** Material to process follows **
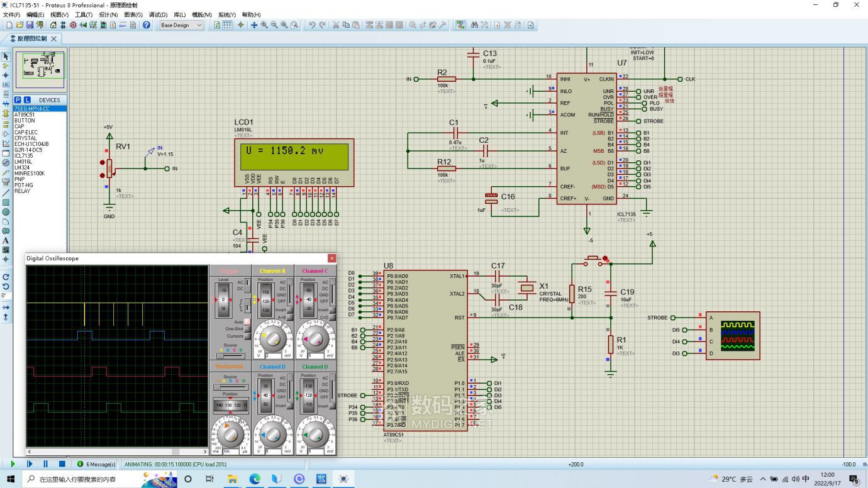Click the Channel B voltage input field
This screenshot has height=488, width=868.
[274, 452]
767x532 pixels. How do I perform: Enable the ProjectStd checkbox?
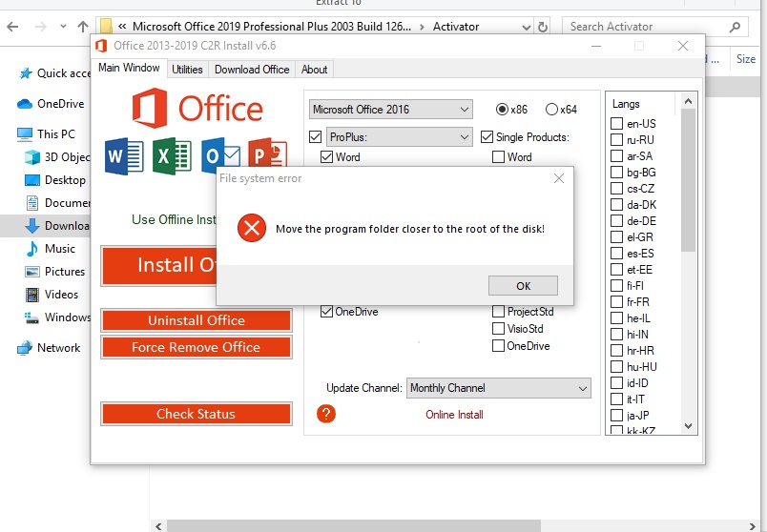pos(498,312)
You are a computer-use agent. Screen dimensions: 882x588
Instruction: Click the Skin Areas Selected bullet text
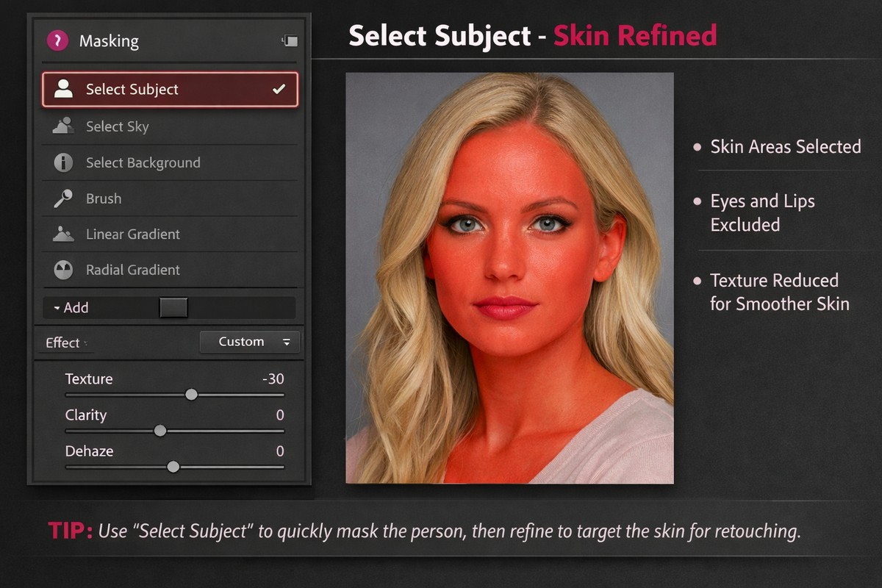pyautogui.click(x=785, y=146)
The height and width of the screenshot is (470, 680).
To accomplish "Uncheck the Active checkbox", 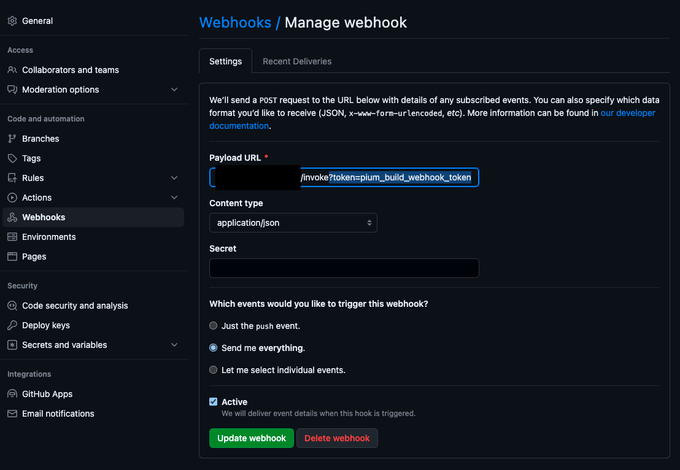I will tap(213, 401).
** End of Material to process **
* Directions
Leaving pictures out, output the lines of the data above from the one with "767x532 pixels. How" through the one with "The height and", word for word.

* Expected output
767x532 pixels. How do I perform: Enable the ProjectStd checkbox?
pos(498,312)
You are a computer-use agent. Screen dimensions: 882x588
Instruction: Click the Skin Areas Selected bullet text
pyautogui.click(x=785, y=146)
The height and width of the screenshot is (470, 680).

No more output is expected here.